3. 打倒!皇帝計画再び
今、あり得ない光景を見てしまった。
宰相は、皇帝が上機嫌で執務室に戻って来たことに目を丸くしていた。
……先程は確か、後宮訪問の予定ではなかったか。
いつもの陛下であれば、女性と対面した後は手がつけられないほど機嫌が悪い。人に当たる、物は壊す、最終的には怪我人が出て大騒ぎになることもしばしば。
いつも女が嫌いだ何だと言っていた陛下が、女性に会って嬉しそうに帰ってきた。
これ以上の奇跡があるだろうか。
「陛下、何かあったのですか?」
宰相はついに、好奇心に負けて尋ねてしまった。
「後宮に、面白い女がいた。あんな女性は初めてだ」
それだけ言うと、皇帝は書類を手に取り執務に取りかかる。
――――――面白い女がいた。
そんな言葉を皇帝から聞いたのは、初めてだった。
女性には、政治よりも容赦がない陛下。女性の好みはと聞かれ、自分の政務を手伝えるくらい聡明で、自分の背を預けられるくらい強い女性。それでいて性格は大人しく慎ましやかな者が良いのだと答えた。
そんな完璧人間どこにいるのだ、とつっこみたくなるが当の皇帝は至って真面目である。
そんな理想の女性像を持つ皇帝は、どんな美女が寄って来ようとも見向きもしなかった。
最近は、女性の本性を知り徐々に妥協が見られるようになってきたが、その皇帝が興味を持った人とはどのような女性なのか。
「その方は、どこの家の令嬢なのです?」
「知らない」
「…………は?」
「知らないと言ったのだ。彼女は名乗らなかったしな。宰相、調べといてくれ。茶色の髪と瞳を持つものだ」
名乗らないのは当たり前だ。まさか頭脳明晰な皇帝陛下が、興味がないからと言って後宮の女性の名前さえ把握してないなどとは思わないだろう。
嬉しそうな皇帝に、その情報だけではどなたか調べられませんとは口が裂けても言えそうにない。
皇帝は、素性も知らない女性を好きになったのか。まさか、他国から送り込まれた間者などではないだろうな……早急に調べねば。
「あと、古代史の専門書を手配してくれるか?彼女に贈ろうと思う」
あの陛下が、女性に贈り物……。
感極まった宰相は、(素性がはっきりすれば)敬愛する皇帝陛下を全力で応援することを誓った。

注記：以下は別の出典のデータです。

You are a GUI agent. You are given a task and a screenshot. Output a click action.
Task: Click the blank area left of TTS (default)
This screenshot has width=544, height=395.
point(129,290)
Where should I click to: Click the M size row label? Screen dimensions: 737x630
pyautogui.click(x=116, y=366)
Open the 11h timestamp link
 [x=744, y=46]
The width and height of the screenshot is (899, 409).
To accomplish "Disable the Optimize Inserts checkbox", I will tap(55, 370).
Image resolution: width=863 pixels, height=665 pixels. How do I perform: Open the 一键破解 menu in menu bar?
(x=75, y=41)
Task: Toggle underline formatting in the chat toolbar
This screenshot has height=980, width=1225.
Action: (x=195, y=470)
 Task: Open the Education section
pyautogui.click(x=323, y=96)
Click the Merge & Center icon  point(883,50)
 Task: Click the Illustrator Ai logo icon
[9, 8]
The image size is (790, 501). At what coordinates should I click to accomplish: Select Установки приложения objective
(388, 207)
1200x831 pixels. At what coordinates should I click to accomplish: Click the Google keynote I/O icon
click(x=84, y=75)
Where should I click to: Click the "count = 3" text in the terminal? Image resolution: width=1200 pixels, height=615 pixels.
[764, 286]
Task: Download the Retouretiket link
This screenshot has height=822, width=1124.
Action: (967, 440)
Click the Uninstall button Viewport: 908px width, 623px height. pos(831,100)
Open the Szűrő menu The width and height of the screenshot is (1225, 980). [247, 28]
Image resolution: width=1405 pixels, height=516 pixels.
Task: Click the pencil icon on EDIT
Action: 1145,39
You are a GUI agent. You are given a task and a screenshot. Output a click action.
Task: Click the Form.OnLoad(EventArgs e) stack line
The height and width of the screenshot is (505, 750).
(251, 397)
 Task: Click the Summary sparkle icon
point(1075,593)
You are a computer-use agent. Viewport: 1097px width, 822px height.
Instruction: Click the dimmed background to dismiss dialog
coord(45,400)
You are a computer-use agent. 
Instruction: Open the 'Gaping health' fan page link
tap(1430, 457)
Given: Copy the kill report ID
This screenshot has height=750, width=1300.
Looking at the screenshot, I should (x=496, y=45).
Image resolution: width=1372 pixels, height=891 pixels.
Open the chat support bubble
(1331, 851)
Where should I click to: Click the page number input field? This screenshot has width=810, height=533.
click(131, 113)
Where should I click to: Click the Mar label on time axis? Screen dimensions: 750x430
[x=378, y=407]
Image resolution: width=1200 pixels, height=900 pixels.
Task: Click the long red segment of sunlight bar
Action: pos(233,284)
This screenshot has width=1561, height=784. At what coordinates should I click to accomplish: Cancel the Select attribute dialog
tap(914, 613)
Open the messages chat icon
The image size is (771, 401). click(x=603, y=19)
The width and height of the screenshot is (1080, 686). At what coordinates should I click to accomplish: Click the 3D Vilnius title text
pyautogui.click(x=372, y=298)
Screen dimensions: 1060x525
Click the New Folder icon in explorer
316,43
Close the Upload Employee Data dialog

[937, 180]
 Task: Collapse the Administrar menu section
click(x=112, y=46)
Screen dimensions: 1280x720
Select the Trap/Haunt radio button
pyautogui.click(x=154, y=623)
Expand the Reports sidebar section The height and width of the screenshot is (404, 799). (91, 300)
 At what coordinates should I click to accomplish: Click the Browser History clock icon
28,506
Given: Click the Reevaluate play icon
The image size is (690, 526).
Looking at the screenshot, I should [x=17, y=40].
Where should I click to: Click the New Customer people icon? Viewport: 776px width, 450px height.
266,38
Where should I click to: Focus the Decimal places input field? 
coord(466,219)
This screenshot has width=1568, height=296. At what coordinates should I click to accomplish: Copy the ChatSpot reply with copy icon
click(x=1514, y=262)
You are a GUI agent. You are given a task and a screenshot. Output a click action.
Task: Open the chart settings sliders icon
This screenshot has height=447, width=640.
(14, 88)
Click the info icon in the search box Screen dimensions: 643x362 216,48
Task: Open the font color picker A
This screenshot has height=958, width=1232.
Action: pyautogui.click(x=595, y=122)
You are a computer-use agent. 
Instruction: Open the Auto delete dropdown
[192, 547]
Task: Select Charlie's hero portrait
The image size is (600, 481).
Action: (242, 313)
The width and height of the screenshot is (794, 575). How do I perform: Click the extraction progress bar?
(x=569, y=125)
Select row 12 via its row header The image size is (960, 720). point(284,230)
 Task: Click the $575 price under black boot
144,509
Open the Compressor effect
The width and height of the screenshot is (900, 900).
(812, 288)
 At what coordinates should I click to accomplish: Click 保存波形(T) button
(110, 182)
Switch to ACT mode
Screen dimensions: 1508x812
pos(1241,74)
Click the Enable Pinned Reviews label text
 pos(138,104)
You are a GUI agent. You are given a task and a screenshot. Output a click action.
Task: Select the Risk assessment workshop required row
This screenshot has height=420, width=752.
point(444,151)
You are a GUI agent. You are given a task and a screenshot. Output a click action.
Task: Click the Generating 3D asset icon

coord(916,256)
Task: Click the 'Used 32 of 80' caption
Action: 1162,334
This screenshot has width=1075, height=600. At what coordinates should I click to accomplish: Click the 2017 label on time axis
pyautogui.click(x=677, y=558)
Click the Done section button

陛下が初めて興味を持った女性は、古代史の好きな方でした。
「リエナ様、陛下がいらっしゃる日が決まったようです。!」
朝食の片付けから嬉しそうに戻って来たアリーを、リエナは待ちわびていたと言わんばかりに迎える。
「本当に?いつなの?」
「明後日です。時間は以前と同じようです」
以前と同じ……これは、好都合だわ。朝のうちにしっかり準備して、全力で迎え撃つ!!
「頑張りましょう、アリー!!」
「はい、早速ドレスを選びましょう!!」
こうして二人の打倒!皇帝計画が前よりさらに綿密に練られていくのだった。